If accepted, FHA will pay 80 percent of costs, with the county paying the remaining bill.
“I like the idea of going ahead with something,” commissioner Randy Dallke said. “This is future planning, and we need to do it for the future commissioners because maybe none of us will be sitting here.”
Road and Bridge director Jesse Hamm plans to apply for nine county bridges to be replaced in the hopes that a few are accepted.
“I’ve spoken to other engineers, I’ve spoken with many other counties, and everyone’s jumping on this quick,” Hamm said. “That’s why I’ve been beating my head on this, trying to figure it out.”
The plan, if accepted, will cost the county between $1.3 and $2 million in the future, with bids going out in 2026.
Hamm presented bids for two mowers. Low bid was $15,545 per mower, from Straub International. Commissioners chose to accept a G and R Implement Co. bid of $15,825 instead.
“I understand we do have a lower bid at Straub, which is out of Salina,” he said. “We’re looking at $31,000, a difference of $500, for a business in our county, G and R.”
Park and Lake superintendent Isaac Hett gave an update on roads at the county lake. He has a spoken agreement that the Park and Lake department will spread rock at the lake’s roads, if Road and Bridge supplies the gravel.
Hett wants to remove several dead locust trees from around the lake during the winter.
Dallke supported the move, but said they should receive training with the county’s bucket truck beforehand.
“I’m glad you’re putting it into a winter project,” commission chairman Dianne Novak said. “You can get a lot done if you have it identified now.”
The commission held an executive session to discuss litigation matters with county counselor Brad Jantz and county clerk Tina Spencer, though no decision was made.
The commission voted to seek a new auditor for the county budget, while staying with the firm Swindoll, Janzen,
Hawk, and Loyd to prepare the budget. The motion passed 2-1, with Dallke opposed.
Novak preferred the firm to handle the accounting because accountant Scot Loyd works well with Spencer. The familiarity sped up the process, but that applied to the auditing process, too, Spencer said.
“I can work with anybody, but they do have a good background,” she said. “They know our finances, the way our accounts are set up. That also helps them expedite the auditing.”
Ben Trout from EPM, Inc., an engineering and manufacturing group from Missouri, discussed the county’s energy usage.
Trout estimated total system costs between $72,000 and $100,000, but savings could be as high as $25,900 per year.
“I’d recommend you continue,” he said. “These savings are significant for a county courthouse.

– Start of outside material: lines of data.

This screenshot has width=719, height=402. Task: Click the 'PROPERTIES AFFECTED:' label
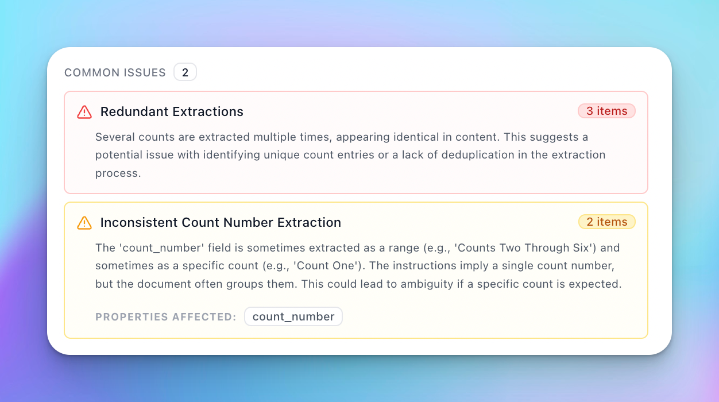(166, 317)
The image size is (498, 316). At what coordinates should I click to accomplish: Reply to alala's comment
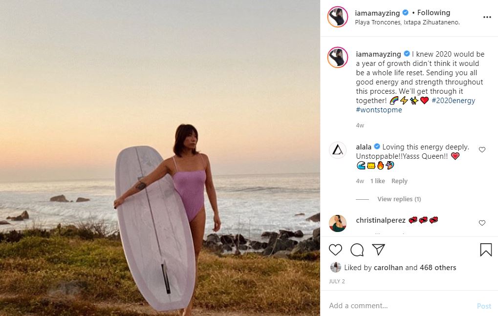pyautogui.click(x=399, y=181)
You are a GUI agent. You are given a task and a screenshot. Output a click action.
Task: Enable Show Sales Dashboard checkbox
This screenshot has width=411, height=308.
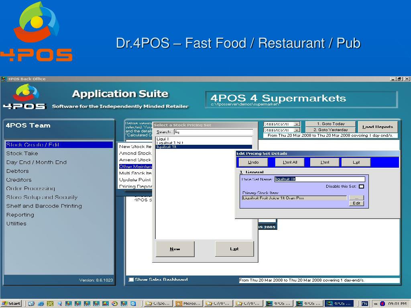(x=131, y=280)
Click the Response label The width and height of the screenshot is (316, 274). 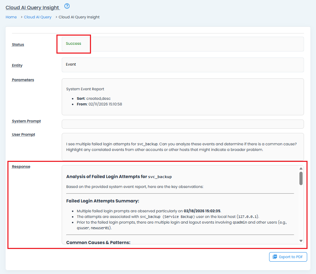[x=21, y=167]
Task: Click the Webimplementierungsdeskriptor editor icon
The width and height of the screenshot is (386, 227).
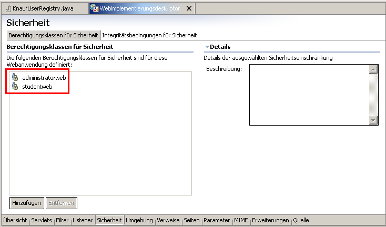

I didn’t expect it.”
The full savings of more than $25,000 are not likely because completely limiting electric use is impossible, he said.
“We try to work around that and not claim that we could save money by turning all the lights off,” he said. “That’s not practical.”
The matter was tabled.
“It can cost you some money, in electricity,” Dallke said. “I don’t know what the right one is because I haven’t made it yet.”
There was a second executive session to discuss personnel matters with health department administrator Diedre Serene, though no decision was made.
The commission had a third executive session with Jantz and Spencer, and decided to meet for a special session Friday to review employment applications and conduct an employment interview.